Making progress on the mapping question

Tue Mar 31 23:20:22 CEST 2009

On 3/30/09 at 7:41 AM -0400, Vint Cerf wrote:

>There has not been any significant objection to the proposals made 
>during the IETF 74 meeting to apply some form of mapping during 
>lookup. The two questions outstanding are:
>
>1. what mapping function should be used?
>2. how should it be used

I want to back up a step and take a look at this architecturally. I 
don't think the following conclusion is going to make anybody happy. 
However, nobody being happy is often a sign that one has gotten the 
answer correct. Of course, I'm happy to be argued out of it:

My position is that architecturally, doing *any* DNS lookup (whether 
a normal DNS lookup or a 2003 or 2008 IDN lookup) is a series of 5 
steps:

1. User input
2. Normalization
3. Syntactic validation
4. Encoding
5. Lookup

That is, the user inputs (via keyboard, voice, writing, or otherwise) 
a series of characters which are then normalized for whatever 
purposes may be desired (i.e., just because in a handwriting input 
method a user wrote a lowercase "a" and then put an acute accent on 
it, or wrote them in reverse, an input-method may rightfully 
normalize that to a lowercase-a-with-acute-accent). Only *after* 
input-method idiosyncrasies are dealt with by normalization 
(resulting in a string of characters) is syntactic validation done. 
In particular, it doesn't make any sense to do syntactic validation 
before normalization as you wouldn't be accounting for how the user 
happened to enter the text. Following syntactic validation, the 
string of characters is encoding in whatever the appropriate wire 
format for lookups might be, and then a DNS query is constructed to 
do the lookup.

Some of these steps are odd depending on whether we're talking about 
old DNS, IDNA2003, or IDNA2008. For instance, in good-old ASCII DNS 
lookup, it's unlikely that much in the way of normalization is done 
from the user input (though I'll bet some old Japanese terminal 
shells normalized double-wide-ASCII to 7-bit-ASCII), and although 
some applications validate strings to make sure they conform to LDH, 
others do not. And it's been a long time since anyone had to worry 
about encoding to US-ASCII from, say, EBCIDIC.
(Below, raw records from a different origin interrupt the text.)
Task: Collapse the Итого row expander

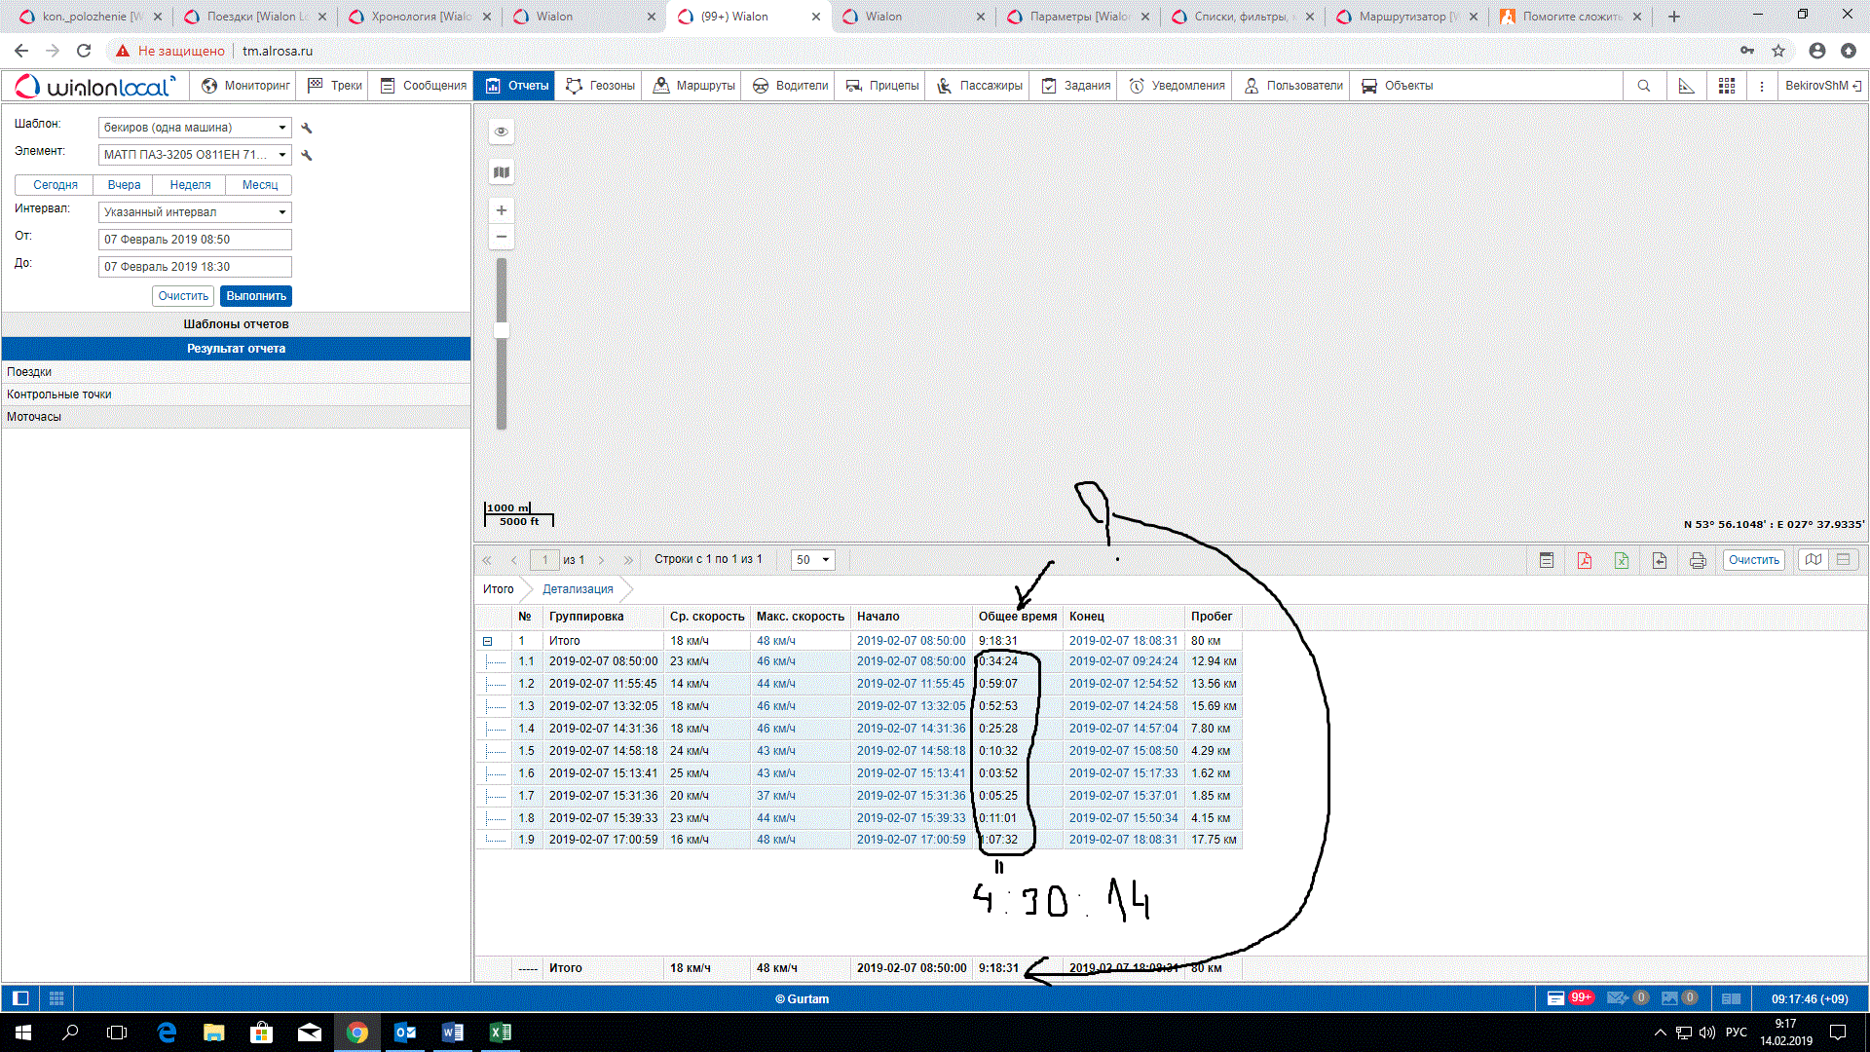Action: 488,641
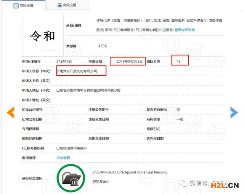Screen dimensions: 244x194
Task: Click the H2L.CN watermark logo
Action: [225, 185]
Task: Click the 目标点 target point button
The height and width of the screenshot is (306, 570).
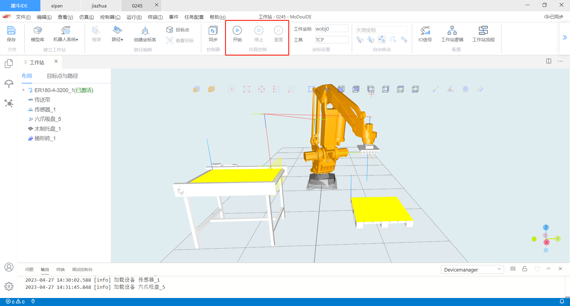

IDNA2003 conflates a few of the steps, and IDNA2008 attempts (for the 
better, IMO) to clearly separate them. Some of the conflation we're 
going to continue to be stuck with: By their very nature, user input 
methods do some encoding (most hand their output over in UTF-8, which 
would have to be decoded to "see it as characters" if we were going 
to be serious about the architectural steps) and most input methods 
do some kinds of normalization whether you ask them to or not. 
However, we'd like to keep these steps as architecturally separate as 
we can. In particular, by design, IDNA2008 wants a strong line 
between 2 and 3.

As far as I'm concerned, IDNA2003's mapping step is simply a 
particular kind of normalization. Because of this, I feel perfectly 
comfortable doing an IDNA2003-like mapping as "user input 
normalization" in IDNA2008. Because of that, I also think it (like 
other normalizations) should be done prior to IDNA2008 validation. 
However, given that it is a normalization step and given that 
IDNA2008 does not conflate normalization with validation anymore, I'd 
prefer this to be something done outside of the IDNA2008 spec itself.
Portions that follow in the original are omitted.